Unnamed: 0,PassengerId,Pclass,Age,SibSp,Parch,Fare
count,891.0,891.0,714.0,891.0,891.0,891.0
mean,446.0,2.308642,29.699118,0.523008,0.381594,32.204208
std,257.353842,0.836071,14.526497,1.102743,0.806057,49.693429
min,1.0,1.0,0.42,0.0,0.0,0.0
25%,223.5,2.0,20.125,0.0,0.0,7.9104
50%,446.0,3.0,28.0,0.0,0.0,14.4542
75%,668.5,3.0,38.0,1.0,0.0,31.0
max,891.0,3.0,80.0,8.0,6.0,512.3292


In [51]:
# Notice 'Age' is missing some values, lets take care of those
# Imputing the age with the mean

X['Age'].fillna(X.Age.mean(), inplace=True)
X.describe()

Unnamed: 0,PassengerId,Pclass,Age,SibSp,Parch,Fare
count,891.0,891.0,891.0,891.0,891.0,891.0
mean,446.0,2.308642,29.699118,0.523008,0.381594,32.204208
std,257.353842,0.836071,13.002015,1.102743,0.806057,49.693429
min,1.0,1.0,0.42,0.0,0.0,0.0
25%,223.5,2.0,22.0,0.0,0.0,7.9104
50%,446.0,3.0,29.699118,0.0,0.0,14.4542
75%,668.5,3.0,35.0,1.0,0.0,31.0
max,891.0,3.0,80.0,8.0,6.0,512.3292


In [52]:
# Describing categoricals

def describe_categorical(X):
    display(HTML(X[X.columns[X.dtypes == 'object']].describe().to_html()))
    
describe_categorical(X)

Unnamed: 0,Name,Sex,Ticket,Cabin,Embarked
count,891,891,891,204,889
unique,891,2,681,147,3
top,"Graham, Mr. George Edward",male,CA. 2343,C23 C25 C27,S
freq,1,577,7,4,644


In [53]:
# Drop 'PassengerId' and 'Name'

X.drop(['PassengerId', 'Name'], axis=1, inplace=True)

In [54]:
# Label Encoder for categoricals

categorical_variables = ['Sex', 'Embarked', 'Ticket', 'Cabin']

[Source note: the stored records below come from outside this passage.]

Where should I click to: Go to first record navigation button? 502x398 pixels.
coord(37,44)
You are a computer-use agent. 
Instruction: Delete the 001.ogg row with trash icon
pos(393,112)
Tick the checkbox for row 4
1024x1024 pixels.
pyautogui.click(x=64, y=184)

for i in categorical_variables:
    # Fill missing data
    X[i].fillna('Missing', inplace=True)
    
    # Creating dummies
    dummies = pd.get_dummies(X[i], prefix=i)
    
    # Append X to include dummies and drop the main variable
    X = pd.concat([X, dummies], axis=1)
    X.drop([i], axis=1, inplace=True)

In [55]:
# Test, train, split the data

X_train, X_test, y_train, y_test = train_test_split(X, y, test_size=.25)

In [56]:
# Fitting and Scoring the model

model = RandomForestClassifier(777, n_jobs=-1, random_state=7)
model.fit(X_train, y_train)
print 'model score = ', model.score(X_test, y_test)

model score =  0.847533632287